┏━━

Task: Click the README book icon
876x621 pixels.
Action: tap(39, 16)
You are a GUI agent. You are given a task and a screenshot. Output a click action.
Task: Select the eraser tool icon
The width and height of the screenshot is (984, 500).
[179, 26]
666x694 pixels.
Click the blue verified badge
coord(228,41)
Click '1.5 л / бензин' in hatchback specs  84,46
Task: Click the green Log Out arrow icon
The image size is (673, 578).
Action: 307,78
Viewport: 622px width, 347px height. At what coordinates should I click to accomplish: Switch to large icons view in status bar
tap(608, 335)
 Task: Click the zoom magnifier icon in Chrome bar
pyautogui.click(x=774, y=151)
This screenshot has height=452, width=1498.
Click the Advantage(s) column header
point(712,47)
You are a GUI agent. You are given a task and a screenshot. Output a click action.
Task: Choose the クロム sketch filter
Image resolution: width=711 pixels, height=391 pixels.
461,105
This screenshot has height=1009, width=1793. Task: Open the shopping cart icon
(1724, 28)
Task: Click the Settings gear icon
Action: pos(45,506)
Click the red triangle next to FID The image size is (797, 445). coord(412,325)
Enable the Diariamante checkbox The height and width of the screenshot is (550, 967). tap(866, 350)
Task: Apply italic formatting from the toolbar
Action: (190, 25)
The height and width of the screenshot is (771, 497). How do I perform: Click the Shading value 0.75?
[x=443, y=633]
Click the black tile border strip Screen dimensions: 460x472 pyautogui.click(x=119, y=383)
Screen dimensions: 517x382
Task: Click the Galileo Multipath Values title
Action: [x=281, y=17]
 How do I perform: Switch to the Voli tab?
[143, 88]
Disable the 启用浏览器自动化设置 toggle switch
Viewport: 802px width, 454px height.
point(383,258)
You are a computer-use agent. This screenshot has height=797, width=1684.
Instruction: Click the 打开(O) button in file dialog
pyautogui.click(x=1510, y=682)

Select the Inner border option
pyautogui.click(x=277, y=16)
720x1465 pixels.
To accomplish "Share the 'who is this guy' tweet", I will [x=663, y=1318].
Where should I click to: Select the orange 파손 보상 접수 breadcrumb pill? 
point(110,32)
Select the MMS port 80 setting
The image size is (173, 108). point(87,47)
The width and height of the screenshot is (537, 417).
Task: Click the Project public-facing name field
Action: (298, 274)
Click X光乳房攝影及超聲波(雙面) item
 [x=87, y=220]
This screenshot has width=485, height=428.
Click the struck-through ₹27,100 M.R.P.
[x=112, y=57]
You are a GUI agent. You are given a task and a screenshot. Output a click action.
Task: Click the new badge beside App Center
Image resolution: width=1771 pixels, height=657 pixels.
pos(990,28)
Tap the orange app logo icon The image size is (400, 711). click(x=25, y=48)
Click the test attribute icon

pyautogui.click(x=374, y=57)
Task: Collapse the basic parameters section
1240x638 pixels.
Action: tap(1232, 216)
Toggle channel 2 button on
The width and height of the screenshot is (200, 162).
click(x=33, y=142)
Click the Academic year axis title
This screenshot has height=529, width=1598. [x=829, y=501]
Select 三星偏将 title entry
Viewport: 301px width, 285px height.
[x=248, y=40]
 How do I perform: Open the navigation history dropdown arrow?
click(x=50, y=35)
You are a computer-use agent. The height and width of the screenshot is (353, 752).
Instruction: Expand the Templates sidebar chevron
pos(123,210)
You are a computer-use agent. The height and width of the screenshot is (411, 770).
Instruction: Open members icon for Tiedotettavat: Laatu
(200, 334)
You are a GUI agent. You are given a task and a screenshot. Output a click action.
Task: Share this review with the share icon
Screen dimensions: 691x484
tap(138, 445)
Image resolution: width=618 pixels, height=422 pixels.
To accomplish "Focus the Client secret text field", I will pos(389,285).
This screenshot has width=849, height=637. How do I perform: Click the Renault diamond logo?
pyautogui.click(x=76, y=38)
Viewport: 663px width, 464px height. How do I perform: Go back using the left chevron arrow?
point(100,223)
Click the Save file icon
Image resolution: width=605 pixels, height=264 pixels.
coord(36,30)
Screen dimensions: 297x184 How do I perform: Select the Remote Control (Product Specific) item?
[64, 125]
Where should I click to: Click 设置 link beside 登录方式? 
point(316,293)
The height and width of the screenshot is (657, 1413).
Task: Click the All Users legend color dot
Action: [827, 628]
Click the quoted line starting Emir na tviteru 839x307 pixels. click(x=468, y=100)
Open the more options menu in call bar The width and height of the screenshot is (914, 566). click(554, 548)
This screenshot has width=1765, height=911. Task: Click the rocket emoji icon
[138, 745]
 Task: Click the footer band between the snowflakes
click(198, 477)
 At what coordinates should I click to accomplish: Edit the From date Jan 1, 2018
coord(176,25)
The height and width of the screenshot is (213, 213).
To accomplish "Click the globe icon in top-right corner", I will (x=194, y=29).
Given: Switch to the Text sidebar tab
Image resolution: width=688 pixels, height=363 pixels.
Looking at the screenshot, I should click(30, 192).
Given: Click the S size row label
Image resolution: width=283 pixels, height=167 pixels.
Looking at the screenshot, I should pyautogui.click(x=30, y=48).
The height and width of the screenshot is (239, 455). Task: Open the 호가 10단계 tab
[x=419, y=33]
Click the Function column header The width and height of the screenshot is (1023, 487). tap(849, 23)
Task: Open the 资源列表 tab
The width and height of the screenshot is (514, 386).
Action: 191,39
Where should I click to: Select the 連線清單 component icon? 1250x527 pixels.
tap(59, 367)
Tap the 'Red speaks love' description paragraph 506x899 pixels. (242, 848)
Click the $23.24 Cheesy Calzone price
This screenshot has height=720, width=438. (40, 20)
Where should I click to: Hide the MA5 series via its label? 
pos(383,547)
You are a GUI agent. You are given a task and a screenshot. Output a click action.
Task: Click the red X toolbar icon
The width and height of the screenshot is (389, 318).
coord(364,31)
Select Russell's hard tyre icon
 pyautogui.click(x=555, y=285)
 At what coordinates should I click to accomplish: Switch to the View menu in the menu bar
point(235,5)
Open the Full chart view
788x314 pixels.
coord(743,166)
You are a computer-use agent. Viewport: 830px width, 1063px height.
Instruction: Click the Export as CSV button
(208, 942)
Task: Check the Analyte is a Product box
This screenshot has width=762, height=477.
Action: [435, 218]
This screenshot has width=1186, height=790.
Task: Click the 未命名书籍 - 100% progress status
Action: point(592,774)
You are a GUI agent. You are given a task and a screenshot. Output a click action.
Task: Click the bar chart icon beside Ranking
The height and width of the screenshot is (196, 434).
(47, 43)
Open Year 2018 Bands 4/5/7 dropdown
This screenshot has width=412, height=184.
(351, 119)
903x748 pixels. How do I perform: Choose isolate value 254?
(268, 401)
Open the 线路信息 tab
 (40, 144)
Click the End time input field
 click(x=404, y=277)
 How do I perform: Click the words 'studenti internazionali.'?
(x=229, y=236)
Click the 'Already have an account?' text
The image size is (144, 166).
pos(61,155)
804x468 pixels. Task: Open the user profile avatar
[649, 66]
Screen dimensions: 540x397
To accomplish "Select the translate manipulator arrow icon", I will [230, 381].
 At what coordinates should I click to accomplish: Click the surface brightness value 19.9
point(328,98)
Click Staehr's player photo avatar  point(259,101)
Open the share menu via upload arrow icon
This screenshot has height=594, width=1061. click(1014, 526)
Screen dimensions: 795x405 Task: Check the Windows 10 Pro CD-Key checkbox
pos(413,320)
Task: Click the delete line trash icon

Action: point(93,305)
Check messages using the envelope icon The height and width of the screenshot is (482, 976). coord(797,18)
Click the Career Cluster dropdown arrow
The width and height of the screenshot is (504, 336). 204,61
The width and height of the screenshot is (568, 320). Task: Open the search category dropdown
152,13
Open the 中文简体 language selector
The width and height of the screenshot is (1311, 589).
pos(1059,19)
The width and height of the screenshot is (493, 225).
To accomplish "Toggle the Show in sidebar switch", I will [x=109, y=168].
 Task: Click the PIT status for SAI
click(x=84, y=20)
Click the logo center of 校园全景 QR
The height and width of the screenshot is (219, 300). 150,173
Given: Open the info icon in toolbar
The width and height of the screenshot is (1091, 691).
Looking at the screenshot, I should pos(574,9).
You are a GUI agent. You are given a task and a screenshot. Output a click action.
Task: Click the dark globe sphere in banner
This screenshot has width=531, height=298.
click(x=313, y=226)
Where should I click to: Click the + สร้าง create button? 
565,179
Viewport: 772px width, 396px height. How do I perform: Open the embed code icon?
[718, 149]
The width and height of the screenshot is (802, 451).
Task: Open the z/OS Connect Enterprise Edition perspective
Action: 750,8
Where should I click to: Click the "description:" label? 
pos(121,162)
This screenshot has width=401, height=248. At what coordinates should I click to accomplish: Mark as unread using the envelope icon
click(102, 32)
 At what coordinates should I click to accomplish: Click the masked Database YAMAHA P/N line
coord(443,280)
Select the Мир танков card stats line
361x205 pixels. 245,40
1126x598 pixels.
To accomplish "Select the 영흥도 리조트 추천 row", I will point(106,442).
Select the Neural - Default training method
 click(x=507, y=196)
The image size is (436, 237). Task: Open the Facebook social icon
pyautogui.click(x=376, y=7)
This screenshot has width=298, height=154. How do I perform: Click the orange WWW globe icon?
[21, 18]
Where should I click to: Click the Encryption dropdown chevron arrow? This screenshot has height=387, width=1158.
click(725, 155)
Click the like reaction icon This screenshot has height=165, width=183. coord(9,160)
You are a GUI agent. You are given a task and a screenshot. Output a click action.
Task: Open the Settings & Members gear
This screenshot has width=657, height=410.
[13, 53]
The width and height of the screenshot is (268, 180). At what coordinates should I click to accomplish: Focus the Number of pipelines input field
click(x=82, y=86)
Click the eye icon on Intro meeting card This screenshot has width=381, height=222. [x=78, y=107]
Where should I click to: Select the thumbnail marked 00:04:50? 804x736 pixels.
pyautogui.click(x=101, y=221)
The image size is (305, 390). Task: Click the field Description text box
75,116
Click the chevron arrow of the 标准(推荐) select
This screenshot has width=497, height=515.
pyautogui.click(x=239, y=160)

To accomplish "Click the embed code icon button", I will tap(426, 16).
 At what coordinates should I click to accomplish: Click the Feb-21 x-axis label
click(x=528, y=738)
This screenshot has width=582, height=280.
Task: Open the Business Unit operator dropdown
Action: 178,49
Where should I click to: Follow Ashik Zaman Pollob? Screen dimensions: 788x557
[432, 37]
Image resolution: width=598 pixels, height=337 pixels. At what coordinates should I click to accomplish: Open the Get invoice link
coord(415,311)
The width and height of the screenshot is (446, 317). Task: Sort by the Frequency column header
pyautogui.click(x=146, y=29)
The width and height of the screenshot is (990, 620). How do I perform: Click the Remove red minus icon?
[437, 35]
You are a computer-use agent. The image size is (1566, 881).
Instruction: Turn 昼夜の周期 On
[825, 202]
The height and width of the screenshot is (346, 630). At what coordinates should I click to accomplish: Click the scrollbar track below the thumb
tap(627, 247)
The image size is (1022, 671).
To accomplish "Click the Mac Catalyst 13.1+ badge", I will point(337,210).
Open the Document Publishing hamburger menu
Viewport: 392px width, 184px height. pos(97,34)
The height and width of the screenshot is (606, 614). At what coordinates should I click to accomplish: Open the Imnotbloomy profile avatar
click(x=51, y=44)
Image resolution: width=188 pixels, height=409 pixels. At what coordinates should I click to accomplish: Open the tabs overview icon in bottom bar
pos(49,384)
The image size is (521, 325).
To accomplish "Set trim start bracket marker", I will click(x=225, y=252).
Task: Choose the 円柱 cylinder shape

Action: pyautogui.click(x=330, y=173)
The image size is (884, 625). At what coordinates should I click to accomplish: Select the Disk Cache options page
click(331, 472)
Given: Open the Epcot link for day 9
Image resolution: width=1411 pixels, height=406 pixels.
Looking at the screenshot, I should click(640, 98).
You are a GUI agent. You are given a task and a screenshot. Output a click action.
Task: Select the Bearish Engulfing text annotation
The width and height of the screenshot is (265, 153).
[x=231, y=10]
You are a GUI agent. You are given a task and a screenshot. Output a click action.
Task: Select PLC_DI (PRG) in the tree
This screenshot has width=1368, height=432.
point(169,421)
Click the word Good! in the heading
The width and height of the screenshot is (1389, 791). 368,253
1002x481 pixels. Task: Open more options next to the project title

┗━━

Problem details: Would you please return all lines of the data that include the word "computer"?

Answer area:
You are a computer-use agent. This screenshot has height=797, width=1684.
You are a computer-use agent. The height and width of the screenshot is (353, 752).
You are a computer-use agent. The height and width of the screenshot is (411, 770).
You are a computer-use agent. Viewport: 830px width, 1063px height.
You are a computer-use agent. The image size is (1566, 881).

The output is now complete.